Maybe one day, if I get the chance to live in more far-flung locations, I will come to consider myself simply global, like George Dibbern, the German author who devised his own passport declaring himself a 'citizen of the world', and set sail for New Zealand on a boat flying its very own flag.

For now, I cannot imagine returning to the monolingual island mentality with which I grew up. I left my home town at 19 because I was desperate for wider horizons, and at 21, my degree took me to work in France. I have kept on travelling and living abroad ever since. But what if freedom of movement had not been an option? My life would have been completely different, and infinitely less rich.

I once met a British woman at a party in Brussels who had worked for the EU for 25 years, but had decided to return to the village where she grew up. She told me that the happiest people she had ever met were those who never left their home towns, remaining ensconced in family life and the familiar. She may well have been right, and I'm certainly not knocking those who choose this path - I'm sometimes slightly jealous of them - but for me that just wasn't an option.

My restlessness has brought me a lot of loneliness and insecurity, but at risk of sounding like an overgrown gap year student, I have also grown a huge amount through those experiences. I've come to believe that true freedom is the ability to cope with uncertainty and being alone - which, in turn, frees us from fear. Frees us to leave jobs and relationships that aren't working for us, and to try new things - such as moving abroad, and in that great, terrifying void of finding ourselves alone and friendless in an unfamiliar city, to make things happen.

Those are the times when we suddenly take a turning down a random street in case that un-nameable thing our lost soul yearns for might be there. When we talk to people to whom we might not normally give the time of day. Becoming strangers, we suddenly identify with other strangers; other people who have found themselves on the margins of society because they are different in some way, whether through nationality, ethnicity, religion, sexuality, or gender. Our minds creak open, and new things are permitted to enter.

I am not able to enter into economic or political arguments for or against the UK leaving the EU. Broadly speaking, I realise that the institutions are corrupt - full as they are of ex-financiers serving their own interests - and that, not unrelatedly, the EU is responsible for some devastating austerity policies, which have led to widespread resentment and a worrying resurgence of extreme right-wing political movements.

But it is the idea of closing down borders that really frightens me. Living in the country that is now being portrayed by the media as the epicentre of European homegrown terrorism, it seems to me that it is now more important than ever to remain - both literally and metaphorically - open.

My first reaction to the Paris attacks, the subsequent Brussels 'lockdown', and the bombs on the Brussels metro and at Zaventem airport, was to hide; I was too afraid to go to my Dutch class at the university, and avoided travelling to Brussels for a couple of weeks.

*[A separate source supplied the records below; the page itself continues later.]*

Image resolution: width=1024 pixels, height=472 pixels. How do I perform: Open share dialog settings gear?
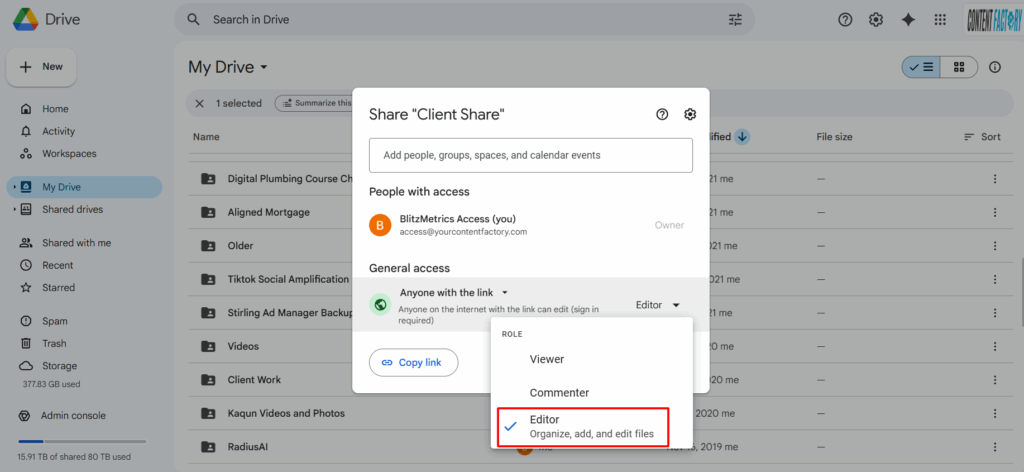(690, 115)
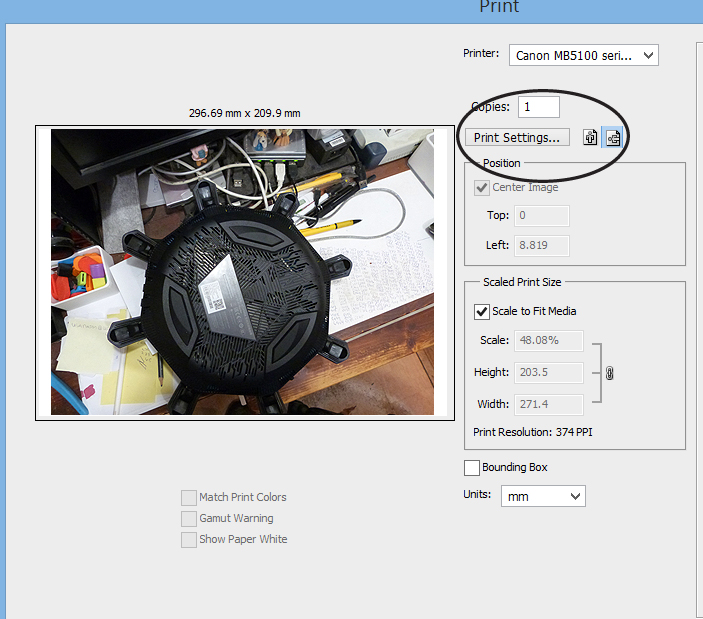The height and width of the screenshot is (619, 703).
Task: Toggle the Center Image checkbox
Action: 481,187
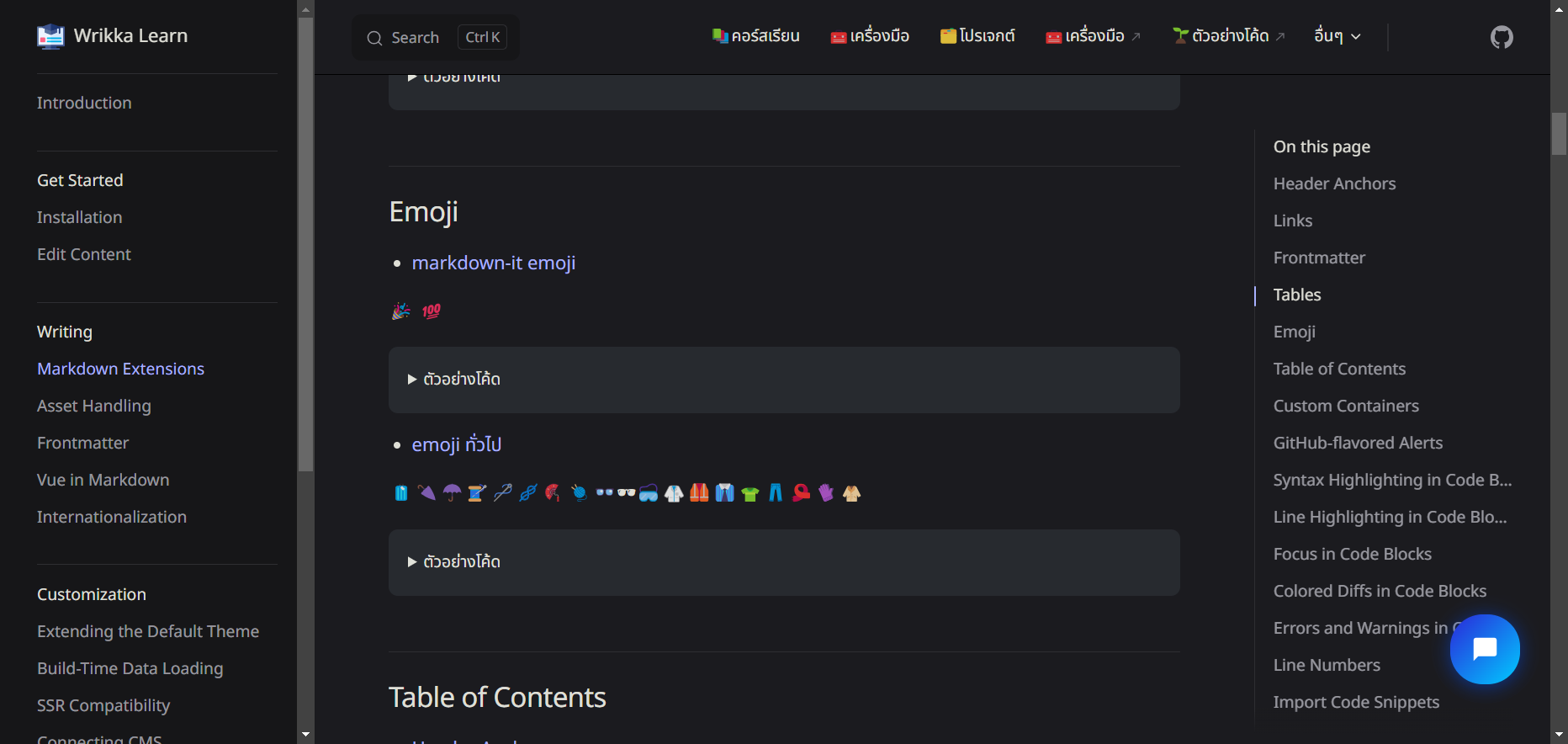
Task: Open the อื่นๆ dropdown menu
Action: (x=1337, y=36)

Yet at the same time as having this very human reaction, I also had a powerful instinct to go out into my community and embrace the togetherness that, deep down, I believe is the true reality. I held long discussions about those events with my Muslim neighbour, and went to my local church to pray with others from many different cultures, religious and ethnic backgrounds. That, I think, is the right instinct, and the one we should try to follow - no matter how frightening it may be in a world where terrorists mow down Friday night concert-goers with assault rifles, and politicians like Jo Cox are murdered in broad daylight.

The answer to these troubling times is not to shut down and scuttle back into our 'safe' little pods - whether that's behind our computers, or back into our 'national identities'. It is to continue to stand together and demand change. A more democratic EU. Financial regulation which addresses the real root causes of the 2008 crisis. An end to austerity policies which target the very people most in need of help, create festering social resentment, and feed racism and xenophobia.

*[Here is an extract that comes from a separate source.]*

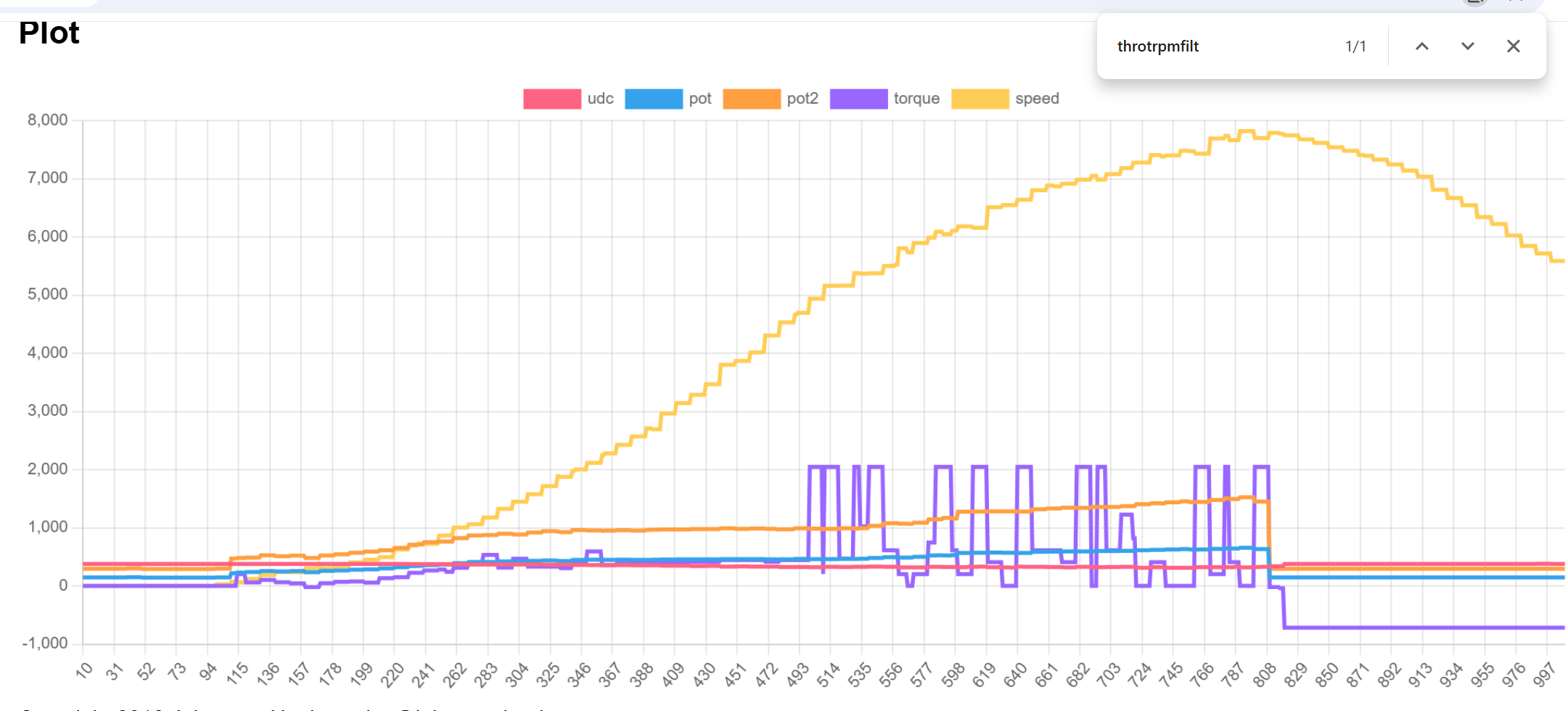Click the torque legend label text
The image size is (1568, 711).
(x=916, y=99)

Today's Britain is multicultural, and that is a great thing. Of course, there are problems, but in all the places I have lived - Norfolk, Coventry, Whitechapel, Nice, Brussels and Ghent - it has been my experience that most of the time, most people just rub along. As Rabbi Sacks points out in his book 'Celebrating Life', the media zooms in on the little black dot in the middle of the white sheet of paper - and anyway, we cannot go back. We cannot undo immigration and before it, colonialism.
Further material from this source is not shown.